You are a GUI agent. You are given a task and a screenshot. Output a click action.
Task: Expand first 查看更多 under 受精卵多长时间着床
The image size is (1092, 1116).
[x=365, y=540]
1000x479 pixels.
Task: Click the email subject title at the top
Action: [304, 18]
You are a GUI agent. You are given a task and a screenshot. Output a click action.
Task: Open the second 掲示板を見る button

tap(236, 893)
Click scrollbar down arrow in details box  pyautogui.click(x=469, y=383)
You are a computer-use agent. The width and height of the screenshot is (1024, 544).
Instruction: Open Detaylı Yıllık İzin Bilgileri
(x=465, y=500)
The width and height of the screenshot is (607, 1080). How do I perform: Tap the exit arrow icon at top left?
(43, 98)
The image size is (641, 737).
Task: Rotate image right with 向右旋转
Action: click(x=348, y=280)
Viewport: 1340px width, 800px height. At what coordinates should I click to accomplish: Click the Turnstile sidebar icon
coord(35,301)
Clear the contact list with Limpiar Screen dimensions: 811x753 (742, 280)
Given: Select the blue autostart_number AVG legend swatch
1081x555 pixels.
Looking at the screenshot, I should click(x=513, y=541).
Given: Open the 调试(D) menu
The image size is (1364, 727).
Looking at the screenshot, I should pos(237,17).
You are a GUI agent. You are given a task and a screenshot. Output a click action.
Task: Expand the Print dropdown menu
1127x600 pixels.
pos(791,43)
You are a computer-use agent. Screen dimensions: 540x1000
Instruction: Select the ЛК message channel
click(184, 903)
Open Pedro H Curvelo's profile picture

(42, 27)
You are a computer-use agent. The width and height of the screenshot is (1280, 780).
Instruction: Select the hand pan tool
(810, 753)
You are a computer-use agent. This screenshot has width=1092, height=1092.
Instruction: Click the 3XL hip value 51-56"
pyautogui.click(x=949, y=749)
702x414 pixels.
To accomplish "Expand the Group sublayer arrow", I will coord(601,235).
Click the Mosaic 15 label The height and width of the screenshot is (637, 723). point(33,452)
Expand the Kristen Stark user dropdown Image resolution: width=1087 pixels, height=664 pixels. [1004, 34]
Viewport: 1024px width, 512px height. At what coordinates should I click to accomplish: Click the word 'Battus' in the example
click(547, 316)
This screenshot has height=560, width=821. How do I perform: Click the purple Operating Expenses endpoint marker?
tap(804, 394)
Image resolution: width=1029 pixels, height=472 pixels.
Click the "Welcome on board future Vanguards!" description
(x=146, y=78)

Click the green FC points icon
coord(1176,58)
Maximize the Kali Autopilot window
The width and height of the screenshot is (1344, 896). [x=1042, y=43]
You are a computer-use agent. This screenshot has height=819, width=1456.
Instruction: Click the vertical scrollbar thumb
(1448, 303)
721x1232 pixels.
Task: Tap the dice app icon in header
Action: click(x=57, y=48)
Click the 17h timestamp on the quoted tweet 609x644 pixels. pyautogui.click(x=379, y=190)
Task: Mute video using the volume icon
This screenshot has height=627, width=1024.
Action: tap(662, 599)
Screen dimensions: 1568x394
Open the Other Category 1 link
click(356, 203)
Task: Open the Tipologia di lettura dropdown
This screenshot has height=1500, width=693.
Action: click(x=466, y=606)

- YOUR GOAL: Repeat, exactly and only, the lines from the beginning of the material through the line that contains "Click scrollbar down".

- RESPONSE TO THE EXERCISE:
You are a GUI agent. You are given a task and a screenshot. Output a click action.
Task: Expand first 查看更多 under 受精卵多长时间着床
The image size is (1092, 1116).
[x=365, y=540]
1000x479 pixels.
Task: Click the email subject title at the top
Action: [304, 18]
You are a GUI agent. You are given a task and a screenshot. Output a click action.
Task: Open the second 掲示板を見る button

tap(236, 893)
Click scrollbar down arrow in details box  pyautogui.click(x=469, y=383)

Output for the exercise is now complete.